PROMPT: Print all entries word for word.

SUPPLIED MATERIAL:
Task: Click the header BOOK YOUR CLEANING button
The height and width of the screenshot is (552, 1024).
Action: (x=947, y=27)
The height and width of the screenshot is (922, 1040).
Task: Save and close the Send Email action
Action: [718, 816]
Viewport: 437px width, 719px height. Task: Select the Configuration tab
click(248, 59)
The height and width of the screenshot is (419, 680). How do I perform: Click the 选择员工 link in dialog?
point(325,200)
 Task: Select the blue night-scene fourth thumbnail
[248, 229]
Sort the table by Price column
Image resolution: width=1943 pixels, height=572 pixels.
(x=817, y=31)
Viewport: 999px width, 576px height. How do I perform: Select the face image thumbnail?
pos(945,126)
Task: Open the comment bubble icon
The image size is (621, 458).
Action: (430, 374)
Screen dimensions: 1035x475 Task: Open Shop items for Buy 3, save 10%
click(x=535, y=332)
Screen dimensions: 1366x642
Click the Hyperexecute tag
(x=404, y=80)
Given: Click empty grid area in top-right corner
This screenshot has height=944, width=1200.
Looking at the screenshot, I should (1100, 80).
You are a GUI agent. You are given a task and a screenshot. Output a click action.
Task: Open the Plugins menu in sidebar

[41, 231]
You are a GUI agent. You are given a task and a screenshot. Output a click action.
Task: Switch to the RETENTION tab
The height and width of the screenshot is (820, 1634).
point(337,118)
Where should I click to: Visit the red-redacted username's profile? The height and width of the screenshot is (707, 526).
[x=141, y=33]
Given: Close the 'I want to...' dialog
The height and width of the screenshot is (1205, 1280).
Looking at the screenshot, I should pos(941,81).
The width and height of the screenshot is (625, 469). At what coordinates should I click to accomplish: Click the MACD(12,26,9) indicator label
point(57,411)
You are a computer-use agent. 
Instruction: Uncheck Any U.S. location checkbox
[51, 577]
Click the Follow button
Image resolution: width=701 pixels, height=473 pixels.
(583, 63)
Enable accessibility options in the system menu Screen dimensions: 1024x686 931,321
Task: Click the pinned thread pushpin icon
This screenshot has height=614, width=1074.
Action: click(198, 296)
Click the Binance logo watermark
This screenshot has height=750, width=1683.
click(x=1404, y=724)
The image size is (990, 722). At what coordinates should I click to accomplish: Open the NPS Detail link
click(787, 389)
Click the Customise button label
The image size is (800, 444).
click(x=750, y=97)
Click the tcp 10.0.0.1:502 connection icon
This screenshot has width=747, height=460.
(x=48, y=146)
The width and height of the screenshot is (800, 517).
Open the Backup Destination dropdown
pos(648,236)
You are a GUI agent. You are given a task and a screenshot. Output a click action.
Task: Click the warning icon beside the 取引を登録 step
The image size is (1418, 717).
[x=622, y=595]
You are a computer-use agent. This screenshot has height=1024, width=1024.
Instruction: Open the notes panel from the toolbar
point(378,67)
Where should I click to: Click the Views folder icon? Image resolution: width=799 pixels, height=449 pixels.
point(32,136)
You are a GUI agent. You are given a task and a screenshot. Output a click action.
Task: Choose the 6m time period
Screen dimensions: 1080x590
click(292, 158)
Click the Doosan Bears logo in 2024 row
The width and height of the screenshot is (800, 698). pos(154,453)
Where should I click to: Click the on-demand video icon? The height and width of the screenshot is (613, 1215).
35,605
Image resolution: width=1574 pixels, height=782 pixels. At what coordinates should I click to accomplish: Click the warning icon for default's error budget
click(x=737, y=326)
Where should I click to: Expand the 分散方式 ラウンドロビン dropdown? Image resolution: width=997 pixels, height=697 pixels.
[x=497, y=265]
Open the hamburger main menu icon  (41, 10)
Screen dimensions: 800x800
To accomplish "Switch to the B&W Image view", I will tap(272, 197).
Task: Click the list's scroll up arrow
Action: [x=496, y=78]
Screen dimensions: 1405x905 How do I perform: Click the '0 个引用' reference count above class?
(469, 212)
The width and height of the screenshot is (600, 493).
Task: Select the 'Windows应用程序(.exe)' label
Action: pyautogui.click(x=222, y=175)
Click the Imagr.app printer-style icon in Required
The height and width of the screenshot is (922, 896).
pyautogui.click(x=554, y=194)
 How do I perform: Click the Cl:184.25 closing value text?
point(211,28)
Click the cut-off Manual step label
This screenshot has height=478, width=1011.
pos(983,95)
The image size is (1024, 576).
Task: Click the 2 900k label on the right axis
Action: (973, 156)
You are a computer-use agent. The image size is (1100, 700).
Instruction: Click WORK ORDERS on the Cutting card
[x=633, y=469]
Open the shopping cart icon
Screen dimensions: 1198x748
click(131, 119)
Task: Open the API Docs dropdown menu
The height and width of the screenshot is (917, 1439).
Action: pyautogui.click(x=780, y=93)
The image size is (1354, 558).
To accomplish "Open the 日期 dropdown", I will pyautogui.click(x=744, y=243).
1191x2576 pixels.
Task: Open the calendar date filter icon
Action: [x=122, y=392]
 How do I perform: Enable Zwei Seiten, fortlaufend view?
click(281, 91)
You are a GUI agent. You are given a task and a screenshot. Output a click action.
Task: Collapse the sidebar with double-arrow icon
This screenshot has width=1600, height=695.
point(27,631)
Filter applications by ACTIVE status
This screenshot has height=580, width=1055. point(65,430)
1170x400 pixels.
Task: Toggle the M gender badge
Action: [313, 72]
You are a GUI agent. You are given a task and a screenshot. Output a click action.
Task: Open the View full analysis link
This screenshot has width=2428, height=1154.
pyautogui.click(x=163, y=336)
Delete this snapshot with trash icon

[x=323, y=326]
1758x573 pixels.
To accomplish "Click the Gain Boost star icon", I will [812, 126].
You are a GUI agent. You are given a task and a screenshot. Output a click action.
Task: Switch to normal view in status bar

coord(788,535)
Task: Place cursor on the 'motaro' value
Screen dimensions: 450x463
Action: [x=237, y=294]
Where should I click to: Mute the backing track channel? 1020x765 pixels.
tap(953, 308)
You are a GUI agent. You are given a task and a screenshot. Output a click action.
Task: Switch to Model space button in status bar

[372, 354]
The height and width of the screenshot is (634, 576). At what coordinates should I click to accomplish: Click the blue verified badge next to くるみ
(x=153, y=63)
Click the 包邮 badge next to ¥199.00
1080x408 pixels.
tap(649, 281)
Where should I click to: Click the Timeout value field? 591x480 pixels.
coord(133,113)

SOLUTION:
Task: Click the header BOOK YOUR CLEANING button
The height and width of the screenshot is (552, 1024).
Action: (x=947, y=27)
The height and width of the screenshot is (922, 1040).
Task: Save and close the Send Email action
Action: [718, 816]
Viewport: 437px width, 719px height. Task: Select the Configuration tab
click(248, 59)
The height and width of the screenshot is (419, 680). How do I perform: Click the 选择员工 link in dialog?
point(325,200)
 Task: Select the blue night-scene fourth thumbnail
[248, 229]
Sort the table by Price column
Image resolution: width=1943 pixels, height=572 pixels.
(x=817, y=31)
Viewport: 999px width, 576px height. How do I perform: Select the face image thumbnail?
pos(945,126)
Task: Open the comment bubble icon
The image size is (621, 458).
Action: (430, 374)
Screen dimensions: 1035x475 Task: Open Shop items for Buy 3, save 10%
click(x=535, y=332)
Screen dimensions: 1366x642
Click the Hyperexecute tag
(x=404, y=80)
Given: Click empty grid area in top-right corner
This screenshot has height=944, width=1200.
Looking at the screenshot, I should (1100, 80).
You are a GUI agent. You are given a task and a screenshot. Output a click action.
Task: Open the Plugins menu in sidebar

[41, 231]
You are a GUI agent. You are given a task and a screenshot. Output a click action.
Task: Switch to the RETENTION tab
The height and width of the screenshot is (820, 1634).
point(337,118)
Where should I click to: Visit the red-redacted username's profile? The height and width of the screenshot is (707, 526).
[x=141, y=33]
Given: Close the 'I want to...' dialog
The height and width of the screenshot is (1205, 1280).
Looking at the screenshot, I should pos(941,81).
The width and height of the screenshot is (625, 469). At what coordinates should I click to accomplish: Click the MACD(12,26,9) indicator label
point(57,411)
You are a computer-use agent. 
Instruction: Uncheck Any U.S. location checkbox
[51, 577]
Click the Follow button
Image resolution: width=701 pixels, height=473 pixels.
(583, 63)
Enable accessibility options in the system menu Screen dimensions: 1024x686 931,321
Task: Click the pinned thread pushpin icon
This screenshot has height=614, width=1074.
Action: click(198, 296)
Click the Binance logo watermark
This screenshot has height=750, width=1683.
click(x=1404, y=724)
The image size is (990, 722). At what coordinates should I click to accomplish: Open the NPS Detail link
click(787, 389)
Click the Customise button label
The image size is (800, 444).
click(x=750, y=97)
Click the tcp 10.0.0.1:502 connection icon
This screenshot has width=747, height=460.
(x=48, y=146)
The width and height of the screenshot is (800, 517).
Open the Backup Destination dropdown
pos(648,236)
You are a GUI agent. You are given a task and a screenshot. Output a click action.
Task: Click the warning icon beside the 取引を登録 step
The image size is (1418, 717).
[x=622, y=595]
You are a computer-use agent. This screenshot has height=1024, width=1024.
Instruction: Open the notes panel from the toolbar
point(378,67)
Where should I click to: Click the Views folder icon? Image resolution: width=799 pixels, height=449 pixels.
point(32,136)
You are a GUI agent. You are given a task and a screenshot. Output a click action.
Task: Choose the 6m time period
Screen dimensions: 1080x590
click(292, 158)
Click the Doosan Bears logo in 2024 row
The width and height of the screenshot is (800, 698). pos(154,453)
Where should I click to: Click the on-demand video icon? The height and width of the screenshot is (613, 1215).
35,605
Image resolution: width=1574 pixels, height=782 pixels. At what coordinates should I click to accomplish: Click the warning icon for default's error budget
click(x=737, y=326)
Where should I click to: Expand the 分散方式 ラウンドロビン dropdown? Image resolution: width=997 pixels, height=697 pixels.
[x=497, y=265]
Open the hamburger main menu icon  (41, 10)
Screen dimensions: 800x800
To accomplish "Switch to the B&W Image view", I will tap(272, 197).
Task: Click the list's scroll up arrow
Action: [x=496, y=78]
Screen dimensions: 1405x905 How do I perform: Click the '0 个引用' reference count above class?
(469, 212)
The width and height of the screenshot is (600, 493).
Task: Select the 'Windows应用程序(.exe)' label
Action: pyautogui.click(x=222, y=175)
Click the Imagr.app printer-style icon in Required
The height and width of the screenshot is (922, 896).
pyautogui.click(x=554, y=194)
 How do I perform: Click the Cl:184.25 closing value text?
point(211,28)
Click the cut-off Manual step label
This screenshot has height=478, width=1011.
pos(983,95)
The image size is (1024, 576).
Task: Click the 2 900k label on the right axis
Action: (973, 156)
You are a computer-use agent. The image size is (1100, 700).
Instruction: Click WORK ORDERS on the Cutting card
[x=633, y=469]
Open the shopping cart icon
Screen dimensions: 1198x748
click(131, 119)
Task: Open the API Docs dropdown menu
The height and width of the screenshot is (917, 1439).
Action: pyautogui.click(x=780, y=93)
The image size is (1354, 558).
To accomplish "Open the 日期 dropdown", I will pyautogui.click(x=744, y=243).
1191x2576 pixels.
Task: Open the calendar date filter icon
Action: [x=122, y=392]
 How do I perform: Enable Zwei Seiten, fortlaufend view?
click(281, 91)
You are a GUI agent. You are given a task and a screenshot. Output a click action.
Task: Collapse the sidebar with double-arrow icon
This screenshot has width=1600, height=695.
point(27,631)
Filter applications by ACTIVE status
This screenshot has height=580, width=1055. point(65,430)
1170x400 pixels.
Task: Toggle the M gender badge
Action: [313, 72]
You are a GUI agent. You are given a task and a screenshot. Output a click action.
Task: Open the View full analysis link
This screenshot has width=2428, height=1154.
pyautogui.click(x=163, y=336)
Delete this snapshot with trash icon

[x=323, y=326]
1758x573 pixels.
To accomplish "Click the Gain Boost star icon", I will [812, 126].
You are a GUI agent. You are given a task and a screenshot. Output a click action.
Task: Switch to normal view in status bar

coord(788,535)
Task: Place cursor on the 'motaro' value
Screen dimensions: 450x463
Action: [x=237, y=294]
Where should I click to: Mute the backing track channel? 1020x765 pixels.
tap(953, 308)
You are a GUI agent. You are given a task and a screenshot. Output a click action.
Task: Switch to Model space button in status bar

[372, 354]
The height and width of the screenshot is (634, 576). At what coordinates should I click to accomplish: Click the blue verified badge next to くるみ
(x=153, y=63)
Click the 包邮 badge next to ¥199.00
1080x408 pixels.
tap(649, 281)
Where should I click to: Click the Timeout value field? 591x480 pixels.
coord(133,113)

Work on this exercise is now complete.